While this question has been around as long as learning itself, it’s recently received fresh focus: digital technologies now enable both to be delivered in new ways.
So – in this new world – which should you be? And how? Here’s our five-point guide …
Step 1: Understand the difference
This is key. Some people define instruction as ‘telling or imparting’ information, and mentoring as listening and encouraging. To an extent that’s true, but it’s also rather simplistic.
A more sophisticated definition is this: a teacher has greater knowledge than their students, a mentor has greater perspective. Once you see the two roles like this, it should become clearer what each needs to achieve.
Step 2: Choose which you want to be…
… then stop. Think again. Do you really want to be one or the other? Wouldn’t it be better to be both?
The best teachers offer students both instruction and mentoring. Indeed, the true power of digital learning is that it can help with both too. The following steps say how, then our final step covers combining the two…
Step 3: Use digital techniques for instruction
We’ve covered this topic in previous blogs. Check out How to create a flipped classroom, and How to design a blended learning environment for some ideas.
This time therefore, we focus more on mentoring…

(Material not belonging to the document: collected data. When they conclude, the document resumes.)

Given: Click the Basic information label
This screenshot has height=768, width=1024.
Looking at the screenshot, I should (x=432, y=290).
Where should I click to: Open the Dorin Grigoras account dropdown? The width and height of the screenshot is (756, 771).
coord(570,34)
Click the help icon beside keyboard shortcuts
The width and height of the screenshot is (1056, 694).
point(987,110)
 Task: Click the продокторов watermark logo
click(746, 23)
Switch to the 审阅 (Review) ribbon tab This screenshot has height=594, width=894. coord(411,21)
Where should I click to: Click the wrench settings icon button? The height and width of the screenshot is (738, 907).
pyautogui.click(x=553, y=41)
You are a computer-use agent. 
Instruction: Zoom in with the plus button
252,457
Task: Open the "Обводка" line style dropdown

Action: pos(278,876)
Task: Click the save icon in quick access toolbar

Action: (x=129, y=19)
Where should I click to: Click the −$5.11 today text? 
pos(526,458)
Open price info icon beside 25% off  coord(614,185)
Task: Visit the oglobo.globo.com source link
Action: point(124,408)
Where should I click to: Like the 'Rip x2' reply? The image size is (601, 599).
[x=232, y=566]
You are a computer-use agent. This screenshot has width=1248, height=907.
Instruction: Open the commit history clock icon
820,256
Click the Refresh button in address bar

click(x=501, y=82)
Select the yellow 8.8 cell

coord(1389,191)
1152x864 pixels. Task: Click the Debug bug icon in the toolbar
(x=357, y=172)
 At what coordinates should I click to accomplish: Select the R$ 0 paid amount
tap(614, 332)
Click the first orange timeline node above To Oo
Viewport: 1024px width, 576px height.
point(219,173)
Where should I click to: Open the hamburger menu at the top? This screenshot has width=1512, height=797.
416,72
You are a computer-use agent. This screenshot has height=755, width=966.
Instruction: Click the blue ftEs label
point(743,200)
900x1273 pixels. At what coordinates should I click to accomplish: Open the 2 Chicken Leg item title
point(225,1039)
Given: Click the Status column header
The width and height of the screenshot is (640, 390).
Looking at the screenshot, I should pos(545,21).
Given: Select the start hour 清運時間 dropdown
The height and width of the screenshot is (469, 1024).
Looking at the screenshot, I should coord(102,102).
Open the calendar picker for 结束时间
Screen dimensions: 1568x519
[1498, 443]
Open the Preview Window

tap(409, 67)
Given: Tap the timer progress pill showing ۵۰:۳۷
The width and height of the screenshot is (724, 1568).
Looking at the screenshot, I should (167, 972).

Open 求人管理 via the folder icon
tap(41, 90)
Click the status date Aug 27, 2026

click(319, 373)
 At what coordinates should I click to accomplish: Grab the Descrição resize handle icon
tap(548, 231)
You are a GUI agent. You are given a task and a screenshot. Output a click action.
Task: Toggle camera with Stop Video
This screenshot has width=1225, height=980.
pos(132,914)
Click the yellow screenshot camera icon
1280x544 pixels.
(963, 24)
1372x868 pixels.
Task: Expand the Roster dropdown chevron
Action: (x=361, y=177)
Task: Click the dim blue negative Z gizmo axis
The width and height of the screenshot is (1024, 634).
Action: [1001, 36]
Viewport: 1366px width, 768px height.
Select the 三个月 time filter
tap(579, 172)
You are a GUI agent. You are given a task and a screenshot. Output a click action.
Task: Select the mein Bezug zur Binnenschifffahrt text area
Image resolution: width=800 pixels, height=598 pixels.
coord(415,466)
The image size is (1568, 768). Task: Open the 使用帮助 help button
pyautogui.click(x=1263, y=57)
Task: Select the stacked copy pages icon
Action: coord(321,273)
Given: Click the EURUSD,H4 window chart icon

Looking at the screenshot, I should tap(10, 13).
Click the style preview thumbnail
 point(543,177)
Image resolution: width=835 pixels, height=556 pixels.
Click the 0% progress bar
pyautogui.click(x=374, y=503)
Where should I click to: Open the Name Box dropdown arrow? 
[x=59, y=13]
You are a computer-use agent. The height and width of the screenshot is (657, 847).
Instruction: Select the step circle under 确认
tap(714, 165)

Step 4: Use digital techniques for mentoring
Mentoring covers a range of techniques. A simple web search provides plenty of suggestions – role-playing, positive reinforcement, coaching, counseling and so on. Be aware though these are often pitched at business or professional contexts. For an educational setting, it need not be so formal. For example:
The heart of all these is being available, and listening. Digital technology enables these to happen in numerous ways, times and places. You no longer need to be physically in the same room as your students, or constrained by regular school hours.
Skype, BBM, email and other methods are all invaluable for this. With your students’ consent, follow them on social media channels. You can then spot moments when interaction might help, even if it’s as small and simple as tweeting a motivational message, liking their Facebook post, or sharing content they might appreciate, such as a YouTube video.
Decide how available you want to be to them in return. If you want students to be able to email or BBM you personally outside school hours, for example, you need to consider whether this has parameters or not. And if it does, what these are.
Step 5: Merge the two in a structured way
Your most important decision is determining the balance you offer students. When and how will they be instructed; when and how will they be mentored?
One way to gauge this is to treat the entire e-learning process as four phases, based on common best practice. The amount of mentoring and instructing varies in each.
Phase one is active induction. Here, you are mostly instructing your student as they access digital resources. Next comes guided exploration. Here your role starts to include more ‘mentoring’, as you help a student extend their e-learning. Third comes facilitated induction. By now, you are coaching the student, as they adopt their own methods. Finally, they become a fully self-organized learner: at which point you are facilitating their learning and mentoring them in a wider sense.